Thrust 1 leverages the distinct attributes of hybrid organic and inorganic chemical systems and employs new preparation and characterization approaches guided by computation to systematically advance rational synthesis of complex solids.

Goals

• Design/demonstrate complex hybrids to achieve novel physical behaviors.
• Develop novel preparative methods that balance the disparate requirements of the targeted inorganic/organic components to achieve high-quality crystal/films.
• Employ in-situ experimental probes and advanced ex-situ characterization to guide organic/inorganic hybrid synthesis.
• Build nanostructured components with unique functionality.

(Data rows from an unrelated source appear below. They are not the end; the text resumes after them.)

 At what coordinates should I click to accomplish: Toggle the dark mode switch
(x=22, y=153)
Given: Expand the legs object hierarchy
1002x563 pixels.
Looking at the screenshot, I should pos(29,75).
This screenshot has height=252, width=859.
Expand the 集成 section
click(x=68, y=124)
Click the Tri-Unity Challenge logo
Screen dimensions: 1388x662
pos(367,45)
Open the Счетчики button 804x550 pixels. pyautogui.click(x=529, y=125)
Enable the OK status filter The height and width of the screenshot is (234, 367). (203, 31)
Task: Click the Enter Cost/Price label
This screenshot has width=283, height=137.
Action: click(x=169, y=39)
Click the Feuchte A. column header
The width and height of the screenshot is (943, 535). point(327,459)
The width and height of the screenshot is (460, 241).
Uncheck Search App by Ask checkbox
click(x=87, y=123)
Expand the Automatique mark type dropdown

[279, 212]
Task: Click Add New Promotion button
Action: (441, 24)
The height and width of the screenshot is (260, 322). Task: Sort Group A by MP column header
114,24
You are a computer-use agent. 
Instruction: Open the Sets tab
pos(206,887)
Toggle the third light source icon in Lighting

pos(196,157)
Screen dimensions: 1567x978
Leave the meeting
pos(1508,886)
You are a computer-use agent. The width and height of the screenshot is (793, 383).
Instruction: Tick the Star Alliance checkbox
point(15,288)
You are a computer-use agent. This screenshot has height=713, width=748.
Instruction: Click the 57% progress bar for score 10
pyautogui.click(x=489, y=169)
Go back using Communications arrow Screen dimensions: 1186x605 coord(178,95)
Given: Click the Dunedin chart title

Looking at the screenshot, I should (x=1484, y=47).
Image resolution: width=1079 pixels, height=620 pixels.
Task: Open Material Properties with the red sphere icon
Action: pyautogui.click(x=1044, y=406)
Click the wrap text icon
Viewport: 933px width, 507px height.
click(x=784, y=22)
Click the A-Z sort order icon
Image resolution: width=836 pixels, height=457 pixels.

Thrust 2: Chirality, Spin, and Magnetism

Long spin-coherence time present with large spin-orbit coupling (SOC) provides great opportunities for spintronics. What gives current Pb-based HOIS the unique ability to have large SOC yet exhibit long spin-coherence times? We hypothesize that we can control Rashba and Dresselhaus effects by compositional tuning of 3-dimensional/2-dimensional systems, along with incorporating strain and/or electric fields. These spin phenomena are necessarily related to topology. As we gain control and better understanding, we will examine novel topological phenomena at surfaces and interfaces.

Goals

• Elucidate how SOC relates to spin-coherence times by controlling/tuning Rashba splitting via strain, doping, dimensionality, and composition.
• Learn to inject and harvest spins in spin-based architectures.
• Explore the effects of dimensionality on controlling spin relaxation.
• Uncover how to realize topologically protected states.

Thrust 3: Photo-Induced Processes

Light/matter interactions play a fundamental role in many technologies, such as light-emitting diodes, photodetectors, lasers, non-linear optics, photovoltaics, and quantum information processing. Optical response is intimately tied to lattice and composition (both bulk and surface), density of electronic states and occupation in both conduction/valence bands, and spin degree of freedom. However, we lack detailed mechanistic understanding of these connections.

Goals

• Uncover the role of structure and composition on ordering of electronic states and optical selection rules, and tailor photo-physical phenomena.
• Elucidate and control the factors that govern narrow- and broad-band emission.
• Interrogate the level splitting, structural asymmetry, and Rashba terms by their connection to nonlinear optical interactions.
• Elucidate the mechanisms governing light-induced structural changes.
• Investigate the photocatalytic potential of HOIS systems.

Thrust 4: Impact of Soft Lattice

Many unusual charge transport, recombination, thermal relaxation, and electromechanical behaviors have been observed—yet, the origins of these phenomena remain unclear. We elucidate structure/function properties that govern how charges interact with the lattice to induce unusual optoelectronic properties.

Goals

They address four areas of controlling charge-carrier phenomena:

• Interaction of charge carriers with defects, strain, and phonons.
• Charge transport/recombination near, at, and across interfaces.
• Emergent phenomena associated with lattice distortion, polarization, and doping.
• Interaction of carriers and phonons to slow carrier cooling (hot carriers).